**MATERIAL SHOWN:**
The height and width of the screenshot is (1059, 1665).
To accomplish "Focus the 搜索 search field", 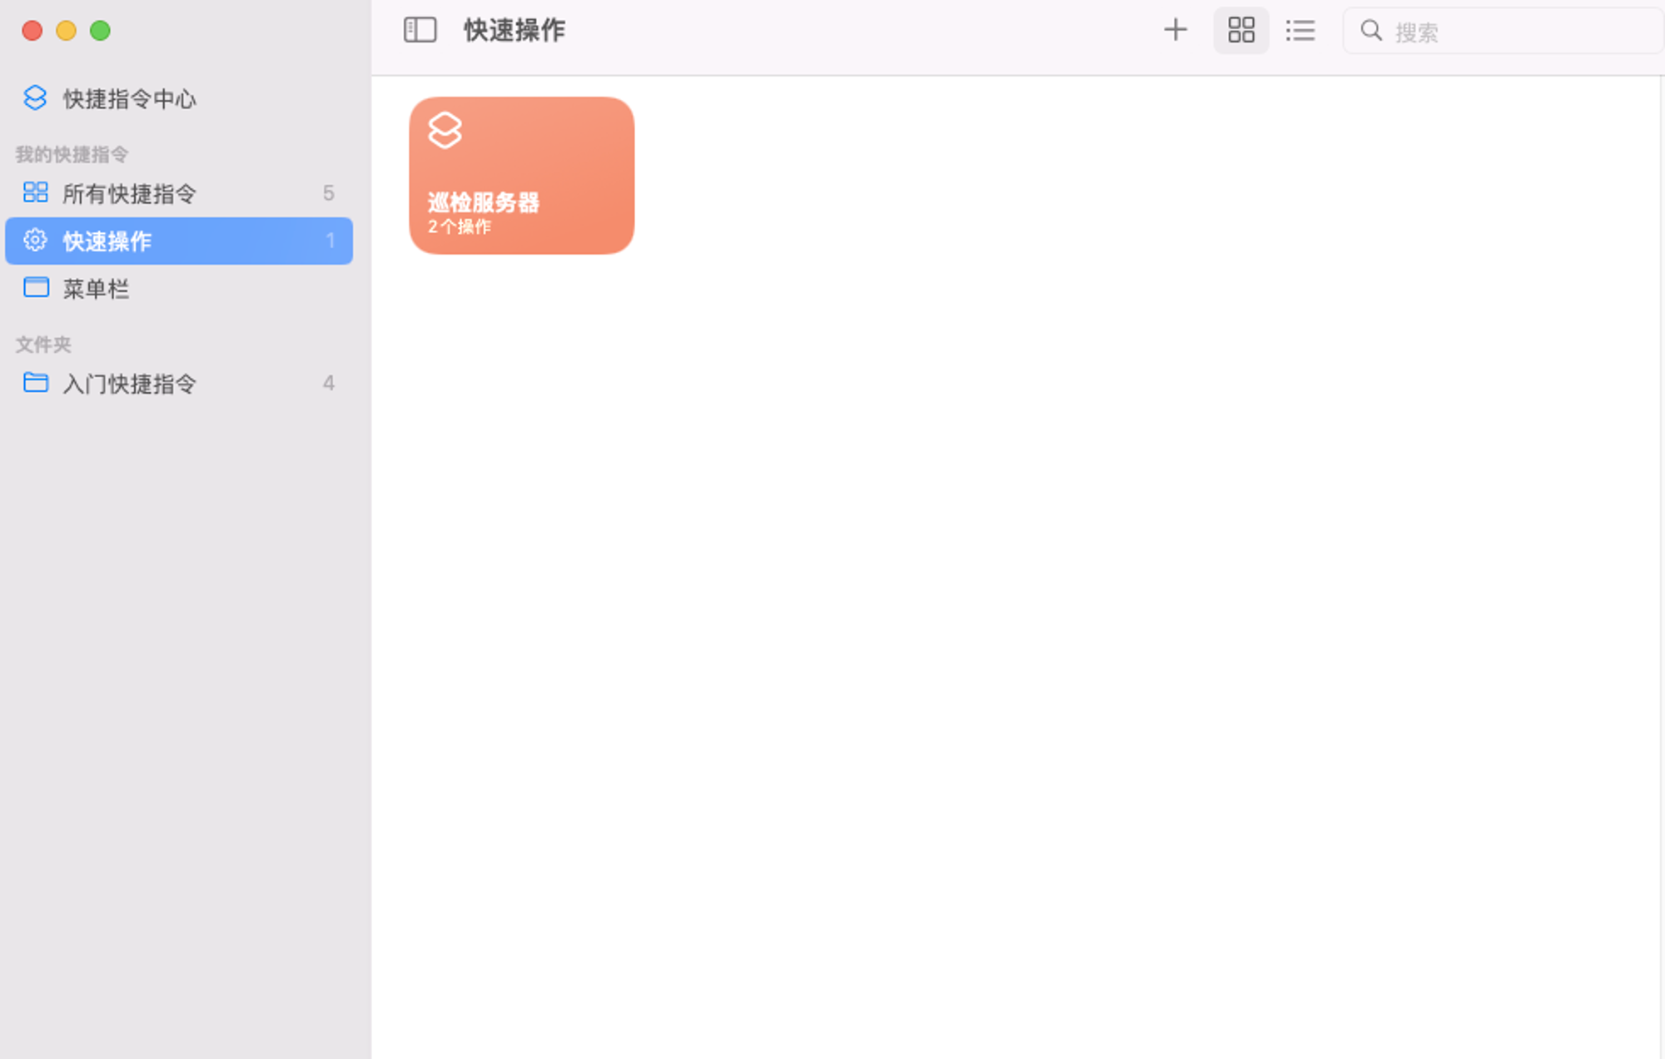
...
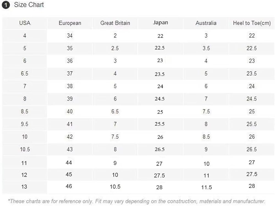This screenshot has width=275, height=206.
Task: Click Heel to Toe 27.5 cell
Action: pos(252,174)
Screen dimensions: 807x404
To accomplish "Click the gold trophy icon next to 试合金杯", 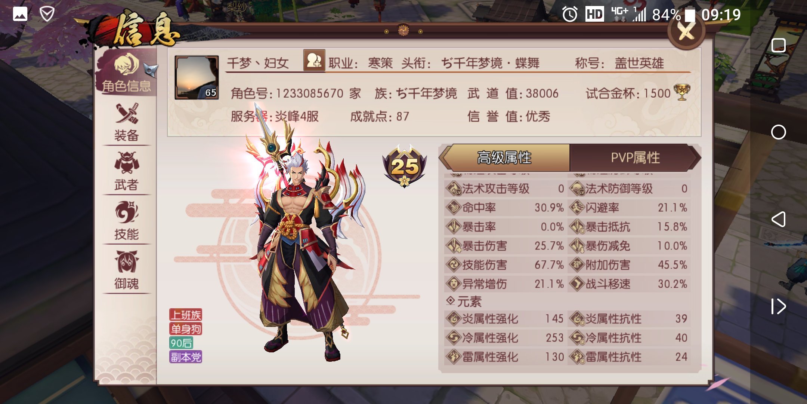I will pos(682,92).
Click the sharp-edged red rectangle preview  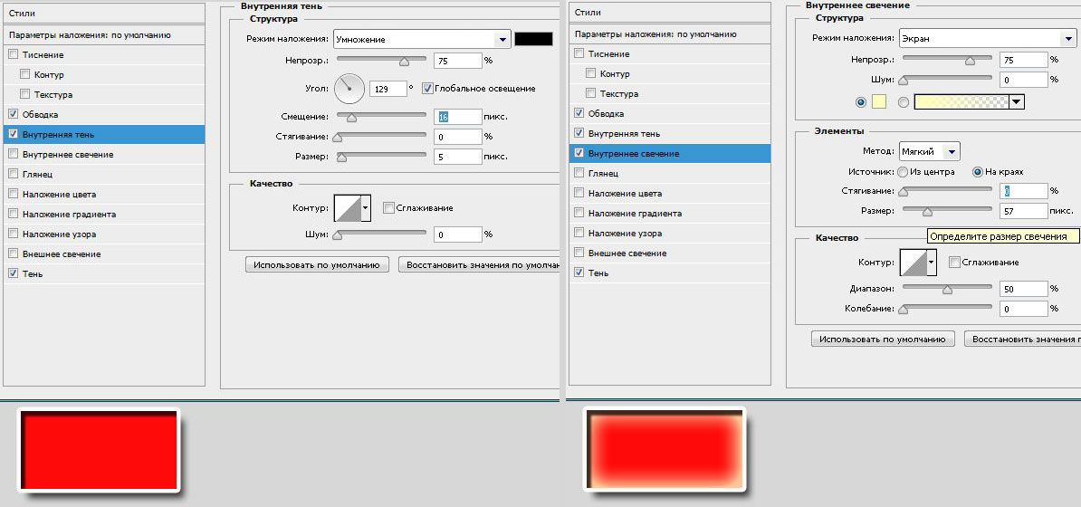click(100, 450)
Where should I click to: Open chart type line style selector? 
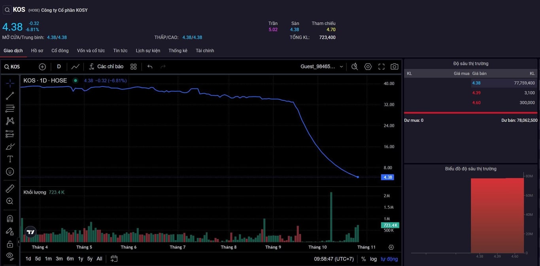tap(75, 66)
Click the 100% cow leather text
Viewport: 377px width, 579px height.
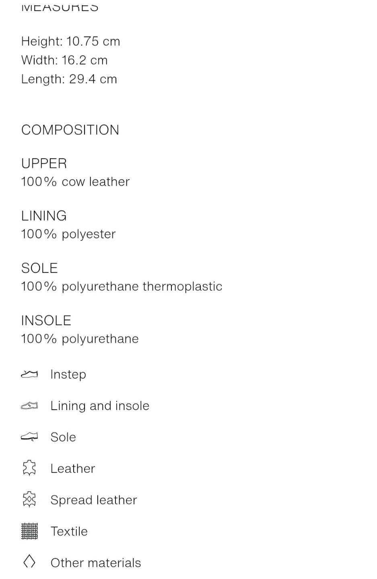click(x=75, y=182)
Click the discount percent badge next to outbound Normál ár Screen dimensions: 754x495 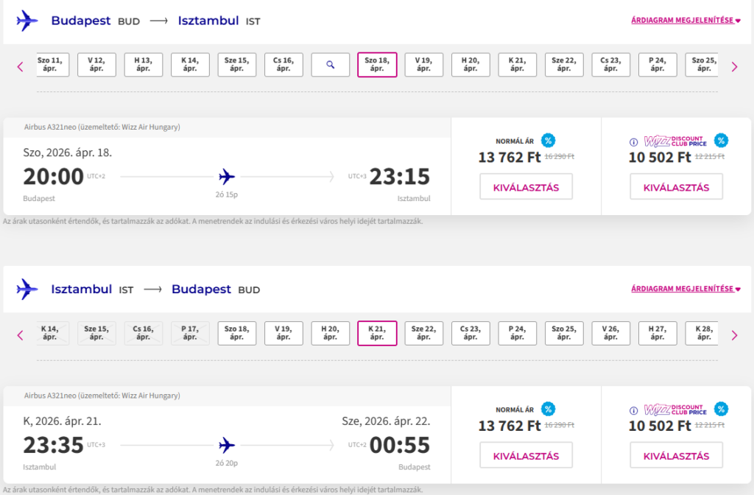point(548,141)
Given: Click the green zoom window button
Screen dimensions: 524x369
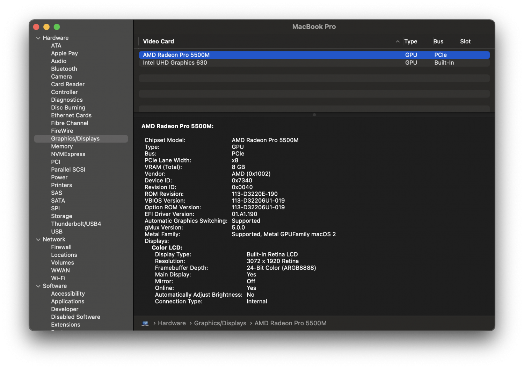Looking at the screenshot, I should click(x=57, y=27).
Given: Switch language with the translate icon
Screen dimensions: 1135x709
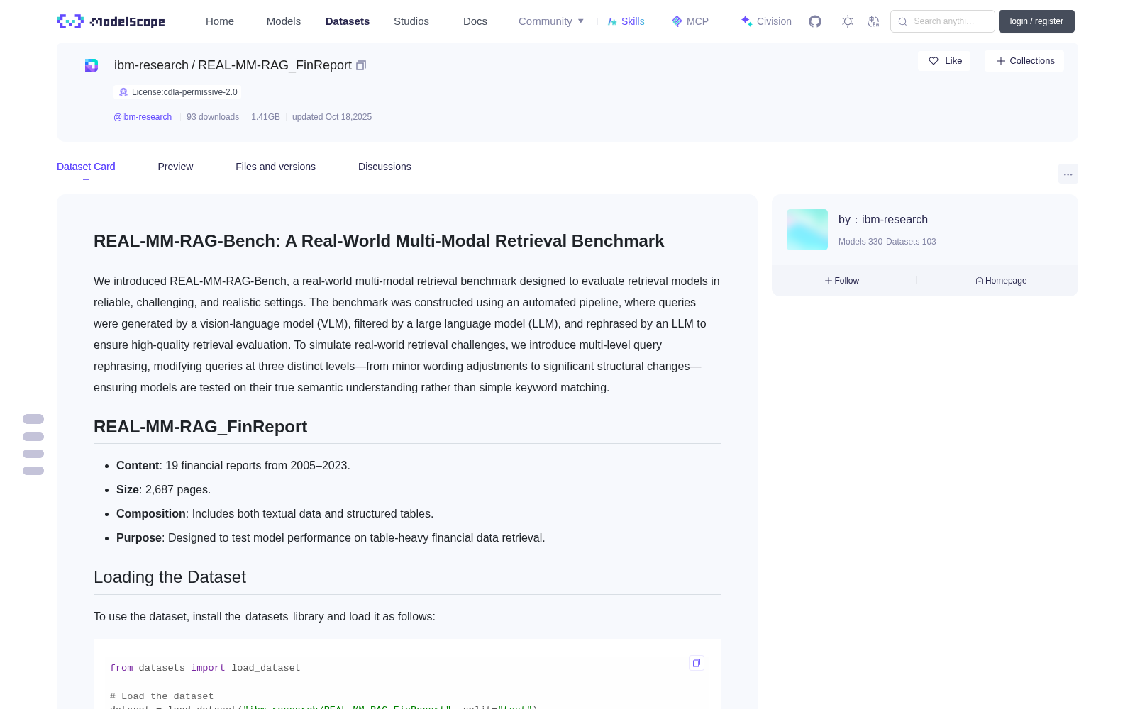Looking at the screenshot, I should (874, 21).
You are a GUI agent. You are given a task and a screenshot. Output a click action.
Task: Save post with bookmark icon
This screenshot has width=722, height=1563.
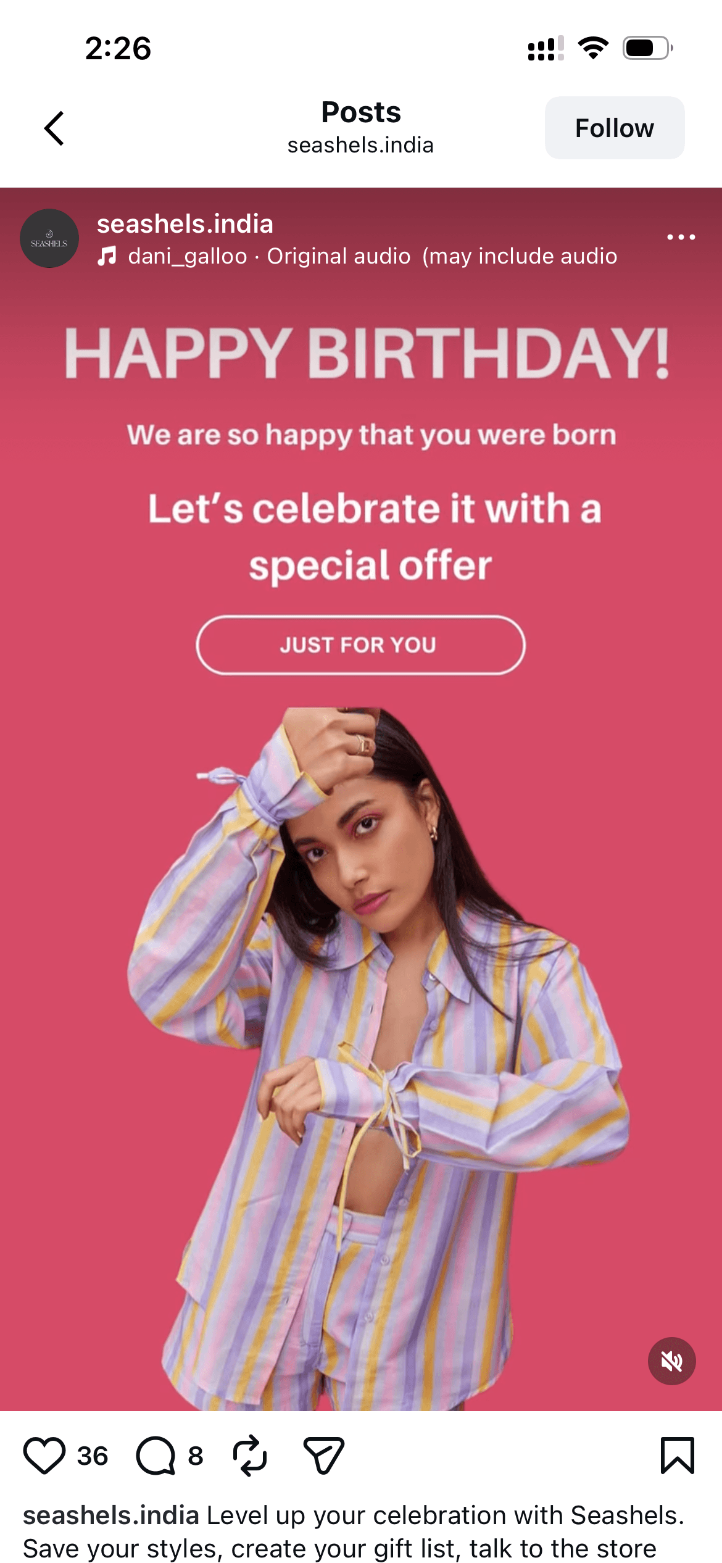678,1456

**WHAT YOU HAVE TO DO:** Begin at the line in the entries above that has "The height and", stop after the line that has "the 搜索 search", and output exactly those lines without pictures.

**SOLUTION TO THIS PROBLEM:**
The height and width of the screenshot is (1059, 1665).
To accomplish "Focus the 搜索 search field", 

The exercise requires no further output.